*Activities:*
a - In the Kendrick Lamar passage, transcribe the words from "Except, you have" up to and including "a single word.".
b - Shorten the paragraph of the Kendrick Lamar passage that begins "On March 31, 2019 Nipsey Hussle" into one sentence, keeping its main facts.

::: Source text

Either that or Kendrick Lamar is one of the greatest rappers of all time though I’m pretty sure it’s a bit of both. Only you have to understand that the subject at hand, before the viral views of Black culture, ultimately changed the narrative of hip-hop.

But that, of course you already knew.

On March 31, 2019 Nipsey Hussle was gunned down in front of his store in Los Angeles, California—just ten months before an aircraft flew into the ground, burning on the hillsides of Calabasas confirming 9 deaths in total. 

Except, TMZ later identified Kobe Bryant as one of the bodies.

And so in the recent years of grief settled on the face of the West Coast, it was not news that the countenance of its people were carried away into the hearts of prayers for redemption. 

Though I wonder if maybe Kendrick was the answer: an infinite grief redeemed beyond the veil

And meanwhile, I’m beginning to think there’s something very moving about this.  And none of which has anything to do with Kendrick himself but the essence of who he is and what it stands for. 

Except, you have to understand. 

Over 16,000 people stood as he rose from the bottom of the stage: a full lit arena loomed in a vision of pearls as pure souls echoed through the shadows before he could even deliver a single word. 

“Kendrick!” They shouted.

Threaded through the fabric of hip-hop, molded over the ways and works of manifested destiny—the sequence of revolution, in the end muffled through the fingers of its own enemy.

“Kendrick!” They shouted.

::::::
::: Supplied information

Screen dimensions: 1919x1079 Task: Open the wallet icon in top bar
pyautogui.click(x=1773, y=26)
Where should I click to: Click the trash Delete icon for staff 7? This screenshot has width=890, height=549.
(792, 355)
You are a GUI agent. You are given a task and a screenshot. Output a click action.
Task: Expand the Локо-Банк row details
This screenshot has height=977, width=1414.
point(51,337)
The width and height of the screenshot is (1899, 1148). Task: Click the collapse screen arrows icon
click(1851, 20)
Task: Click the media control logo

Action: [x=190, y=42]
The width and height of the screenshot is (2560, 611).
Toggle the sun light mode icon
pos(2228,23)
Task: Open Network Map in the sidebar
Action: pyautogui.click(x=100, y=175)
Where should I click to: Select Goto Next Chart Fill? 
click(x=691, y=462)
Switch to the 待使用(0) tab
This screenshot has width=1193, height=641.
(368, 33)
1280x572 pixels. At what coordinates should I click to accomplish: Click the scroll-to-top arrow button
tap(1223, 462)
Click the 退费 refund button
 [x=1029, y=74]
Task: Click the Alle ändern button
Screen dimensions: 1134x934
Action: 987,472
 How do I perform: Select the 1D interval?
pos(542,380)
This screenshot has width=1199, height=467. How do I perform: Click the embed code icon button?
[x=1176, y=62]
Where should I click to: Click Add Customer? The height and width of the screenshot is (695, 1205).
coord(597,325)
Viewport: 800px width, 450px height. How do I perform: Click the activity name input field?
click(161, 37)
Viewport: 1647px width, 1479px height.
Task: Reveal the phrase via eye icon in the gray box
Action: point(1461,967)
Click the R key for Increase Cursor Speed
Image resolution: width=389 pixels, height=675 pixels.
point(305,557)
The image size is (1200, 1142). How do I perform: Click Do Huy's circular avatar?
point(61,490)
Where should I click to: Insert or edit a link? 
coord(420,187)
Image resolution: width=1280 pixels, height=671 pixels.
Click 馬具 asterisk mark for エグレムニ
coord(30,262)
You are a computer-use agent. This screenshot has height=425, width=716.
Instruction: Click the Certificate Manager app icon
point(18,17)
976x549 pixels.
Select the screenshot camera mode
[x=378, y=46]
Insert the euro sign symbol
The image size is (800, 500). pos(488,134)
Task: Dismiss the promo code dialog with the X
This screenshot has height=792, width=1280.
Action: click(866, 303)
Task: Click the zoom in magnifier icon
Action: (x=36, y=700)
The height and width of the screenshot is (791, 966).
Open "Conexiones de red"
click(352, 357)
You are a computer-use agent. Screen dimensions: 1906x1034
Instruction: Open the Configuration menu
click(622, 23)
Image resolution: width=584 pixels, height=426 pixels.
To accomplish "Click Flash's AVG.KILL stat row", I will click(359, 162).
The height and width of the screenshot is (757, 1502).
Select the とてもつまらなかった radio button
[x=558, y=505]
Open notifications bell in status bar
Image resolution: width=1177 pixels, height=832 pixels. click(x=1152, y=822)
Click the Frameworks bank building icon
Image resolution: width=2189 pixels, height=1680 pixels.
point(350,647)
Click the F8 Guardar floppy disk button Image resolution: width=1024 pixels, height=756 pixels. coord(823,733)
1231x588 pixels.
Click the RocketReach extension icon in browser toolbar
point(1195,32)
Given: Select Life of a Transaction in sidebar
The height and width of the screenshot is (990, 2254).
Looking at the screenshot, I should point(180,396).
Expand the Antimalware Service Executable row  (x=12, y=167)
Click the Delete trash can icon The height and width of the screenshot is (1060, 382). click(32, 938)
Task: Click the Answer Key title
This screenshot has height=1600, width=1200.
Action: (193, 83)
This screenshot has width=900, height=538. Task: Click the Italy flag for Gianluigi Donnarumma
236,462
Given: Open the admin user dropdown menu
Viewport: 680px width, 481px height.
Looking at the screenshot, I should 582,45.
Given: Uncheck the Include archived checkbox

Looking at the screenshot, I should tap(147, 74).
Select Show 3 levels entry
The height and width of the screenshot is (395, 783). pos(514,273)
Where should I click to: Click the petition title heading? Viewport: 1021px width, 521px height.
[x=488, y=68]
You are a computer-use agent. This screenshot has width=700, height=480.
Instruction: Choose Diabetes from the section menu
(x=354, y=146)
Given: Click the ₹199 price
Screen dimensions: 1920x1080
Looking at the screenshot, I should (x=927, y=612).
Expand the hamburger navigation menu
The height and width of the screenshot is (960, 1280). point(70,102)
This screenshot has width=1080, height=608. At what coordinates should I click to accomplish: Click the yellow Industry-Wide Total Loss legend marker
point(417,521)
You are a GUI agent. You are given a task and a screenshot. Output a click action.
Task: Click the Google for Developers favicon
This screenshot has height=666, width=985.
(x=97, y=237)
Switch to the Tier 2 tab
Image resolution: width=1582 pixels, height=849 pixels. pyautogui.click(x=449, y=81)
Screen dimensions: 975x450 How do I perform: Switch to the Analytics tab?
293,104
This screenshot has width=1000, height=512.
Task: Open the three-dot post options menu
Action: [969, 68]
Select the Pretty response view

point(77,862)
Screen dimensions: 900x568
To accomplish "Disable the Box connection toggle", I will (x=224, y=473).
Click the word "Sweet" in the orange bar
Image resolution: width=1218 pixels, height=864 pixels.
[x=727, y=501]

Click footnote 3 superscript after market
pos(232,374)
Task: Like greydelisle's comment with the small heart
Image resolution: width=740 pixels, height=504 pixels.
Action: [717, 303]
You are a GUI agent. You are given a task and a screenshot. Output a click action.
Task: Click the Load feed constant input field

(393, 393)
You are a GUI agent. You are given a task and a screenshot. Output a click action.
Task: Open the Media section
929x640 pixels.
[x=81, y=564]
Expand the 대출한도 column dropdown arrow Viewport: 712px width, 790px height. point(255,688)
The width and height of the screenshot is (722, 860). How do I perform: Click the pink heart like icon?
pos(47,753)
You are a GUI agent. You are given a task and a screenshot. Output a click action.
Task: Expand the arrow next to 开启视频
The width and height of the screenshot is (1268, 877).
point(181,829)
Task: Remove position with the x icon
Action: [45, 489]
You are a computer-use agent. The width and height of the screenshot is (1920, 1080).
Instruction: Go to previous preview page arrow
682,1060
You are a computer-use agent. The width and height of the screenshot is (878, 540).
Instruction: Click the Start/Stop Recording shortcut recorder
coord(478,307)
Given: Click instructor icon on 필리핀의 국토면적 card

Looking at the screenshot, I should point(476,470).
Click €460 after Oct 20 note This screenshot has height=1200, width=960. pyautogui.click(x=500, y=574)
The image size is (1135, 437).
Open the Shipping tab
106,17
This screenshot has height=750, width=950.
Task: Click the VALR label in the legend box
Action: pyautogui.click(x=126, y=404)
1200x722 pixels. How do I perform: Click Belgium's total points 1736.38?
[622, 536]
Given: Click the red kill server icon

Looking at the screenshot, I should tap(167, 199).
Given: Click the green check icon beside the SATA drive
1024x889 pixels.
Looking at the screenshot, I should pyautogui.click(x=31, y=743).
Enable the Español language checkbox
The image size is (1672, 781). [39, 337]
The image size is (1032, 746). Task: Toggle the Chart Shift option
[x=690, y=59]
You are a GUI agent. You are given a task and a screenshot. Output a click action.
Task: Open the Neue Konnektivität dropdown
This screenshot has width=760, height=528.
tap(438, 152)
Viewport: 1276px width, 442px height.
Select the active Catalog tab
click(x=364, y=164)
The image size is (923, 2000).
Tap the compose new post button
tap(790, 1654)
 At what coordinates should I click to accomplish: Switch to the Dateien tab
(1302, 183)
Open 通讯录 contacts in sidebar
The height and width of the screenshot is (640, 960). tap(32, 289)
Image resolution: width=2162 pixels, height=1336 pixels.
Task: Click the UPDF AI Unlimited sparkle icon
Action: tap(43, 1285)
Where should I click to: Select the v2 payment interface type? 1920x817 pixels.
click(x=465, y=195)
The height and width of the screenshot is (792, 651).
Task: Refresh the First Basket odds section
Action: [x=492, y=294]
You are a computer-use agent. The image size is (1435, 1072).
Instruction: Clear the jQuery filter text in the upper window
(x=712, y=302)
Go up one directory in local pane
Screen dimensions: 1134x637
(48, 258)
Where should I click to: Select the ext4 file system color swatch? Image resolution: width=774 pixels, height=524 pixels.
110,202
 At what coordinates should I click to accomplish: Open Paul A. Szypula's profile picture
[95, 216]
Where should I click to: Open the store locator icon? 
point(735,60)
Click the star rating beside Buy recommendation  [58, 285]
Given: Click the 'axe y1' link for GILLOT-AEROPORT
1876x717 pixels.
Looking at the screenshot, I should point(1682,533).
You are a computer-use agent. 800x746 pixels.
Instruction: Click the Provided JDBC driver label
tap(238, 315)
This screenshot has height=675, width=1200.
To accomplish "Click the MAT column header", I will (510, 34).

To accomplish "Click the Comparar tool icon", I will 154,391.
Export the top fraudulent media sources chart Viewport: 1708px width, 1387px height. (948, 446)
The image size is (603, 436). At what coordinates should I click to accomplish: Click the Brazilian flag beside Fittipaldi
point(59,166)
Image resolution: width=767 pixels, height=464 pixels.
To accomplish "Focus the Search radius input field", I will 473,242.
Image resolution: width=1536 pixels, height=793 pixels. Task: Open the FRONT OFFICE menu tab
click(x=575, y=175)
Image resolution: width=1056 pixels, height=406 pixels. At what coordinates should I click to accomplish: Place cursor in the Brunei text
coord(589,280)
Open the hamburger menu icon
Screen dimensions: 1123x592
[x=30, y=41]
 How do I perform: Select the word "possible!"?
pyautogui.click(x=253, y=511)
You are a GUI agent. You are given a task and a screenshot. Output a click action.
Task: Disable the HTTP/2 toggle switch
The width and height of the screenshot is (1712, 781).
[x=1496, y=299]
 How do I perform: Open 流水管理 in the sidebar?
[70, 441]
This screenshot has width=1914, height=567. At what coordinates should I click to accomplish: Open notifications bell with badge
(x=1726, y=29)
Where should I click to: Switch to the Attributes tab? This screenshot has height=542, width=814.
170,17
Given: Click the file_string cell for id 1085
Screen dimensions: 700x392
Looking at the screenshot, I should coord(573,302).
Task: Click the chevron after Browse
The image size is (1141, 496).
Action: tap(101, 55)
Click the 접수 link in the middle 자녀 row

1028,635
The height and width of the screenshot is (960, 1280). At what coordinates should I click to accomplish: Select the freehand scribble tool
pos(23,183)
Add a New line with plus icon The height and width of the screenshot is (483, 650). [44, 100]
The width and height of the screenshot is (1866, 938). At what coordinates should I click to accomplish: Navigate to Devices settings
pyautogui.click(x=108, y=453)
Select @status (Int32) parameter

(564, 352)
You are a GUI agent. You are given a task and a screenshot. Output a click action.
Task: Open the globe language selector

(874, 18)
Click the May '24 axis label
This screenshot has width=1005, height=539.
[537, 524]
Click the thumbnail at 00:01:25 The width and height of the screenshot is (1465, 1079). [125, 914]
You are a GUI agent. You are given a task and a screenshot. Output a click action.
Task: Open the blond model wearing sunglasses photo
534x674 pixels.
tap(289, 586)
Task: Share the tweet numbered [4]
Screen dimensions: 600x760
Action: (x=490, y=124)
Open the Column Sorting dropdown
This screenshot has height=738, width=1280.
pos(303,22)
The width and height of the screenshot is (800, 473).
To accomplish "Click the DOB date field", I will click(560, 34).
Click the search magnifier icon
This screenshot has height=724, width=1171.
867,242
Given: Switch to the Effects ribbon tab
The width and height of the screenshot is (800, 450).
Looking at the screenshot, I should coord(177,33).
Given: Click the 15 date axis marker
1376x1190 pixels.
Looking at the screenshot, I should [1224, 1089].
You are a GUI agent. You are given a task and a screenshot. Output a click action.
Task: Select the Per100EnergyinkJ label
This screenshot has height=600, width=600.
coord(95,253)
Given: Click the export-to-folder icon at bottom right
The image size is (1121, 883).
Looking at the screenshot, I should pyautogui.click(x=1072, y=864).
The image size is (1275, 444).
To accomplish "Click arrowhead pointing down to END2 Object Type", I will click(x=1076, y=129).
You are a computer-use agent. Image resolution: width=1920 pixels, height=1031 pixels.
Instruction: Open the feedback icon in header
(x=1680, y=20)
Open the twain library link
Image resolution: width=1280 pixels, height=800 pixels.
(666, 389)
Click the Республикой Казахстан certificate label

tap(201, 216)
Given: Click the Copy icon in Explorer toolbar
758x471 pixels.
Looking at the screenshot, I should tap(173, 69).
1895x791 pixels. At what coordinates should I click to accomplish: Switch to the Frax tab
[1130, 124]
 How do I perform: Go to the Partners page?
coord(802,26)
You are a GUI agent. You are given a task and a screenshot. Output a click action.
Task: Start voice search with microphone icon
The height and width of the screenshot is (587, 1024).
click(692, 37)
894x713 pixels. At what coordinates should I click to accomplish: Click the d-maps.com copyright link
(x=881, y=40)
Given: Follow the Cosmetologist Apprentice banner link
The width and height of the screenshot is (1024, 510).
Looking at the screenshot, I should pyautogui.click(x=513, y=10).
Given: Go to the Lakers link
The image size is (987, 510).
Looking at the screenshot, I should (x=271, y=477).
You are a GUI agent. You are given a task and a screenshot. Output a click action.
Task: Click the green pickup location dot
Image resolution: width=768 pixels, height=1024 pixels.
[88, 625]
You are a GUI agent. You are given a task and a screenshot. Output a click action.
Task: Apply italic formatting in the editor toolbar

::::::

*Answers per task:*
a -
Except, you have to understand. 

Over 16,000 people stood as he rose from the bottom of the stage: a full lit arena loomed in a vision of pearls as pure souls echoed through the shadows before he could even deliver a single word.

b - Nipsey Hussle was gunned down in front of his Los Angeles store on March 31, 2019, and ten months later an aircraft crashed and burned on the Calabasas hillsides, with nine deaths confirmed.